Sappiamo che i migliori esiti preventivi di modelli comportamentali negativi si ottengono con un’educazione precoce.
Qual è l’età migliore per intraprendere questo tipo di formazione? (Se c’è un’età migliore).
“I programmi didattici individuano la fascia 11-14 anni come la più idonea per l’acquisizione delle life skills, ma si potrebbe già operare alle scuole elementari con idonei programmi dedicati.”
Il programma completo dei “life skills”, introdotto a metà degli anni ’80, si è sviluppato in Inghilterra, in Canada, in Australia e negli Stati Uniti; in 6 anni si è allargato ad altri 30 Paesi, adattando i programmi alle esigenze del posto. Ben poche innovazioni educative o nuovi programmi si sono estesi di paese in paese tanto rapidamente come questi programmi di insegnamento di “life skills”.

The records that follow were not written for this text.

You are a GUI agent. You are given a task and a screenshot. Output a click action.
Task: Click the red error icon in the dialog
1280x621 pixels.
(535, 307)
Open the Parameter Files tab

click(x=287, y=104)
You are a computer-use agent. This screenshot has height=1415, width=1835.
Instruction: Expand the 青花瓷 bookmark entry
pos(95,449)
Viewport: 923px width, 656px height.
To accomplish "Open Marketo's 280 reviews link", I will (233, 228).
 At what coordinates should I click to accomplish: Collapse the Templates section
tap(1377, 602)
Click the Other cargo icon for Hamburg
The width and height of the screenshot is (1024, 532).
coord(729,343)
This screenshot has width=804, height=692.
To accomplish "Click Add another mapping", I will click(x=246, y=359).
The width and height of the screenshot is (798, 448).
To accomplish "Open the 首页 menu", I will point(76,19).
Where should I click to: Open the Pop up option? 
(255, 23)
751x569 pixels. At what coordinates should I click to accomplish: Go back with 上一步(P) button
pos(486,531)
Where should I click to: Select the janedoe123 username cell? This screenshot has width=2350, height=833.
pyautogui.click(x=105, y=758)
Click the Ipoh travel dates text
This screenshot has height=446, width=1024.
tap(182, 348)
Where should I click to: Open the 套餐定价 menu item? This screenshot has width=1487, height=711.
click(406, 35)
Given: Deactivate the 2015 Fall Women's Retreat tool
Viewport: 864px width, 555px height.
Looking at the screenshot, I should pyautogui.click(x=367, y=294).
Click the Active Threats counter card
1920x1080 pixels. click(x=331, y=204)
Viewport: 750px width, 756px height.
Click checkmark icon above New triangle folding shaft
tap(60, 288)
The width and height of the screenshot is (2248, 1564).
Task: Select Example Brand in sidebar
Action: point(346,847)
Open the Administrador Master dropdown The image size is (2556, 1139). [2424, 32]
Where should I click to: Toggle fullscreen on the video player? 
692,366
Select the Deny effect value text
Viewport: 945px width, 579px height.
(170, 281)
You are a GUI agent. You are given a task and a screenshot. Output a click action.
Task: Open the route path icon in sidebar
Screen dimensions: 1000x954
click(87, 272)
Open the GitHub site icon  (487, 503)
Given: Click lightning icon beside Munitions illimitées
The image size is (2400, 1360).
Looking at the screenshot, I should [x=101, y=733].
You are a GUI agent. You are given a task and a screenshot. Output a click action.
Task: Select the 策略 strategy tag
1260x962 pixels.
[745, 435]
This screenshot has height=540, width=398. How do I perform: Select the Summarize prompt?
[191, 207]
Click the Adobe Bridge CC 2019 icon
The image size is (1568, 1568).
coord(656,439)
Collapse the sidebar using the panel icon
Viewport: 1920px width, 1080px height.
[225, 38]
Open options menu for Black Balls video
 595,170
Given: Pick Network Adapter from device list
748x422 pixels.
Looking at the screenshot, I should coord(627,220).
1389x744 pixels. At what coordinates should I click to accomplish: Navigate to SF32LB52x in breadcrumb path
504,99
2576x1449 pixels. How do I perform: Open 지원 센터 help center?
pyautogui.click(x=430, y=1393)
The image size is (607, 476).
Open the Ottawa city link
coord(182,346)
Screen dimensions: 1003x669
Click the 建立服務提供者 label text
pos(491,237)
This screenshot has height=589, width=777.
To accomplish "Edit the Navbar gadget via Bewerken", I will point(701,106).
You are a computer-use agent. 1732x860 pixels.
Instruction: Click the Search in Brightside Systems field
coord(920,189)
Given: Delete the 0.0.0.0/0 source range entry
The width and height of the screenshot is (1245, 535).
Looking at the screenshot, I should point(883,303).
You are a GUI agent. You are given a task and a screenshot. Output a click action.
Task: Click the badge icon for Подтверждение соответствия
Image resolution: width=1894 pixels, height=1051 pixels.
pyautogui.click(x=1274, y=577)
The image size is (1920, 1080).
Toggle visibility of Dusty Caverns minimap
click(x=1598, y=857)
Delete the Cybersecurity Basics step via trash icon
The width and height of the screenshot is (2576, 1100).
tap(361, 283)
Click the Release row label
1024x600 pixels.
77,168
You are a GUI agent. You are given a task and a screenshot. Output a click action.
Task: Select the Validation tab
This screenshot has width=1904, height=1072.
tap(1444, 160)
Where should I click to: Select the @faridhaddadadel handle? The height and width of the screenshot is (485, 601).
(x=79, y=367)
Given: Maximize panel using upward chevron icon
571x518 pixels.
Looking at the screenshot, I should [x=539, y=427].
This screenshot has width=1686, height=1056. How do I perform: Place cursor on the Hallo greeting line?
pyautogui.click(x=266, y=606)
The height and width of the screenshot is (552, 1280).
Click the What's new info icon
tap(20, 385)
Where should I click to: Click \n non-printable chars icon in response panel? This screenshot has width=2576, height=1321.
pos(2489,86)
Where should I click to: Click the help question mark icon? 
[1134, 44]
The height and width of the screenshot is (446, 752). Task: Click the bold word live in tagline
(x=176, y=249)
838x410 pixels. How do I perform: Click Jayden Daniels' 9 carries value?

Com’è la situazione nelle scuole italiane?
Pessima. Siamo troppo ancorati a programmi istituzionali classici. Negli ultimi 30 anni vi è stata una rivoluzione interattiva con pochi pregi e molti difetti, che purtroppo, salvo alcuni casi particolari, non è stata compresa dalle istituzioni scolastiche italiane. I cosidetti “nativi digitali” sviluppano un’interazione fredda ed egoista, perfino il bullismo è diventato cibernetico preservando la stessa dose di crudeltà. Nei casi migliori si è introdotto lo psicologo nelle scuole secondarie, ma, a mio avviso, la maturazione delle life skills deve cominciare molto prima.
Ringraziamo il Dott. Di Maria per averci aiutato a comprendere meglio l’importanza delle Life Skills, concludendo direi che rimane un punto fondamentale quello dell’educazione dell’individuo per migliorare la società in cui viviamo e soprattutto impegnarsi non solamente ad insegnare, ma aiutarlo a trovare le cose dentro se stesso.